▶ Provided records:
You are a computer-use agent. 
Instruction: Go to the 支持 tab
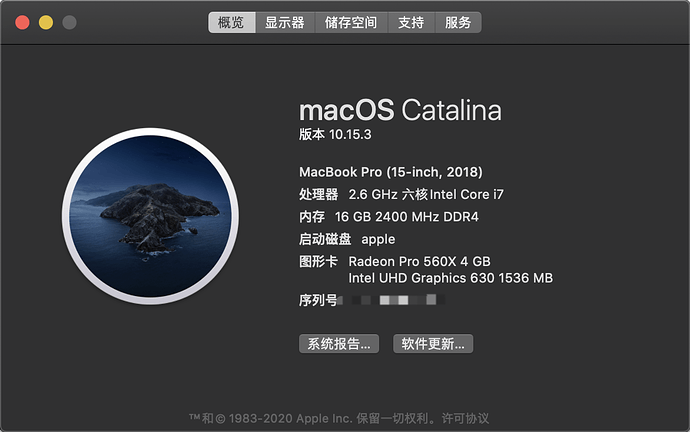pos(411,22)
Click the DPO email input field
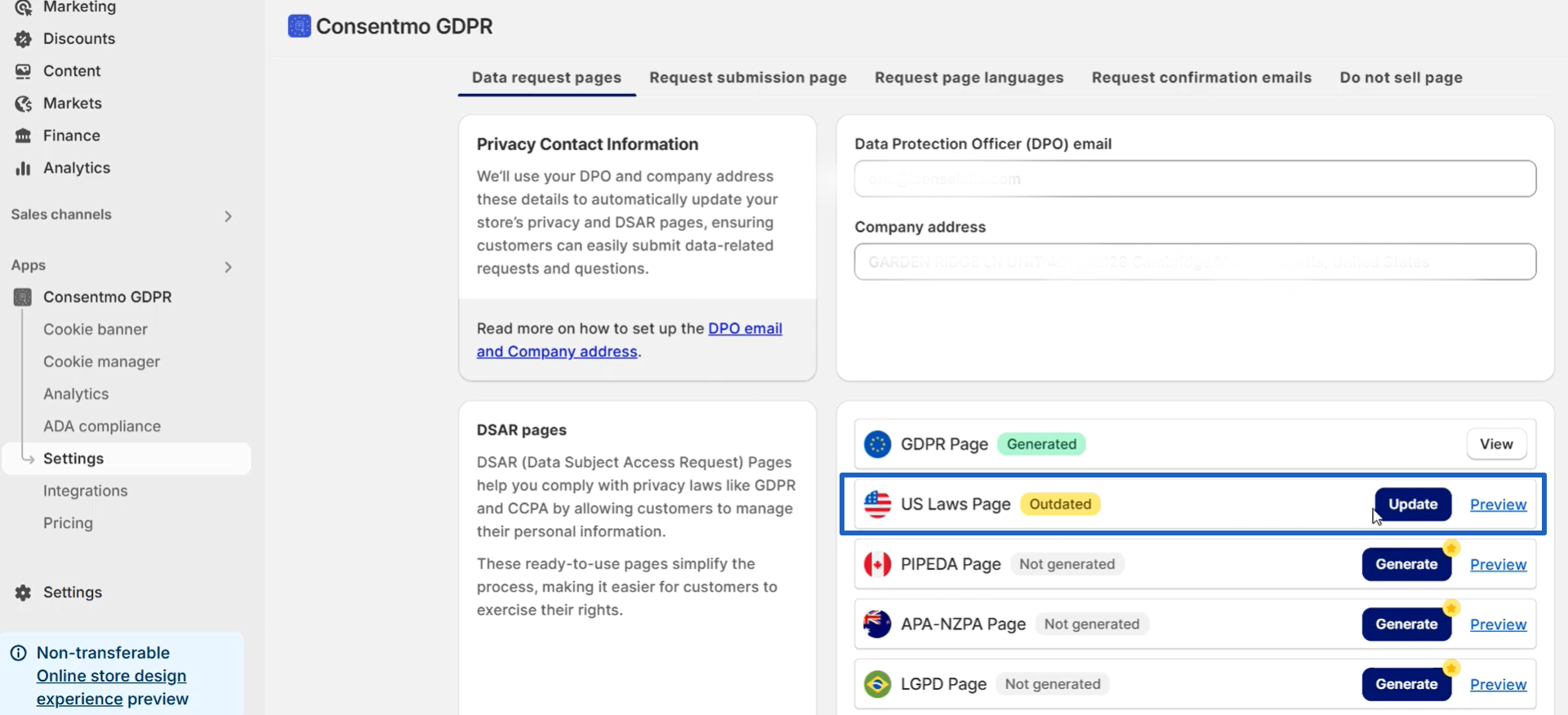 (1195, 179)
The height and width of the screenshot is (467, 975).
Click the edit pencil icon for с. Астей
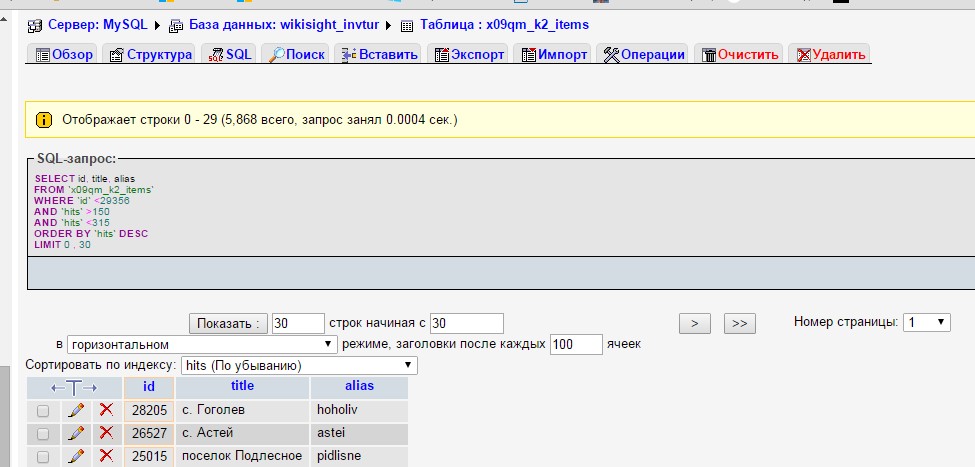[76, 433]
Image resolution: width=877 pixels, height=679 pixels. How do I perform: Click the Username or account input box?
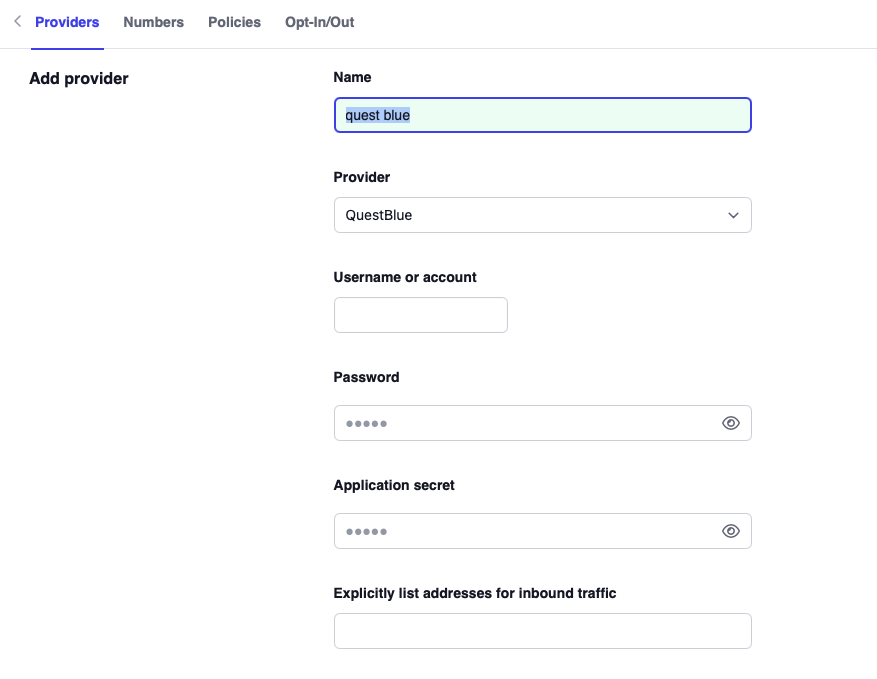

▶ Task directions:
Rewrite everything from the line containing "Click the DPO email input field" down to the end of the listing as a numbered list, skipping blank lines and leaving out the pictures.

▶ Answer to the exercise:
1. Click the DPO email input field
2.  (1195, 179)
3. The height and width of the screenshot is (467, 975).
4. Click the edit pencil icon for с. Астей
5. [76, 433]
6. Image resolution: width=877 pixels, height=679 pixels. How do I perform: Click the Username or account input box?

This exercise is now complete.